• **LISTED RECORDS**
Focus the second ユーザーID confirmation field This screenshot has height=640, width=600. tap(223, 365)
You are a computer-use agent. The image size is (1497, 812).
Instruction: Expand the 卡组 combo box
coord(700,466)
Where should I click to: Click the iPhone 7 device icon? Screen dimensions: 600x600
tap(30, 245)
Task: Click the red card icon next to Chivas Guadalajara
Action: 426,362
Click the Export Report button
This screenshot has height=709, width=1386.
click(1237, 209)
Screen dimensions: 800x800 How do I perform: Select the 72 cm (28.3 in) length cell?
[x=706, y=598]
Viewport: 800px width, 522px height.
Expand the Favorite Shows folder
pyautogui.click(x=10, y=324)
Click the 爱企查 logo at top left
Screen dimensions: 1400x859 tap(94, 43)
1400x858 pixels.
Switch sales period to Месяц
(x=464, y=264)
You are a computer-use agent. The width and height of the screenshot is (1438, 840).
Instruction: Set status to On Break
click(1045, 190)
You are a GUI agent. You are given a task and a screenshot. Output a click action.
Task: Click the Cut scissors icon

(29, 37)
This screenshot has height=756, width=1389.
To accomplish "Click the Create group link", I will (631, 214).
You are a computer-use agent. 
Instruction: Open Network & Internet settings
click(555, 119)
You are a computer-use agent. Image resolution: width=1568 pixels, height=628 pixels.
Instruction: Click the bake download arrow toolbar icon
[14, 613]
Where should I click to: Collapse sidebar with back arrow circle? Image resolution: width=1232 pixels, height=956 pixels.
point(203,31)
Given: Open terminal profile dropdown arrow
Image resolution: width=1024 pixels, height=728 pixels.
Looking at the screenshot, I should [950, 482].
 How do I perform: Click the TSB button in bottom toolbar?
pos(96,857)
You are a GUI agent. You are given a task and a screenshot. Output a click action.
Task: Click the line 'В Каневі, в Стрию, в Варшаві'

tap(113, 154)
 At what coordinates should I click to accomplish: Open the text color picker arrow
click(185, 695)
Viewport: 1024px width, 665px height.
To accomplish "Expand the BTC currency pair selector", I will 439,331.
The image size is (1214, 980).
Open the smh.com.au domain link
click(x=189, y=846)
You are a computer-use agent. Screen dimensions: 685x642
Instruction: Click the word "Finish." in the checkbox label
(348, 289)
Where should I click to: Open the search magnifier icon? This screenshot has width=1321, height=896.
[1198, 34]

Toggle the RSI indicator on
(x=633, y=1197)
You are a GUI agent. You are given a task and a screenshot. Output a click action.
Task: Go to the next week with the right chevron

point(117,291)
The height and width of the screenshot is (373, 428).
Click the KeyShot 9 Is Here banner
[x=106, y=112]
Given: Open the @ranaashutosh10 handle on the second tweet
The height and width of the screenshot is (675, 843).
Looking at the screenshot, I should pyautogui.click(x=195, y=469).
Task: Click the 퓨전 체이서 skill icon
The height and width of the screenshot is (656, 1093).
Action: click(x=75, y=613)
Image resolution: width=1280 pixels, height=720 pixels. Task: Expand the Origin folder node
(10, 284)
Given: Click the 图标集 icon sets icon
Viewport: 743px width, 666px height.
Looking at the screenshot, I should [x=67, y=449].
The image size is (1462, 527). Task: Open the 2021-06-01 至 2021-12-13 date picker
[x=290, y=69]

• **STATED GOAL**
Copy the lines word for word, from the start of the records up to and including the line with "coord(700,466)".

• **EXERCISE OUTPUT**
Focus the second ユーザーID confirmation field This screenshot has height=640, width=600. tap(223, 365)
You are a computer-use agent. The image size is (1497, 812).
Instruction: Expand the 卡组 combo box
coord(700,466)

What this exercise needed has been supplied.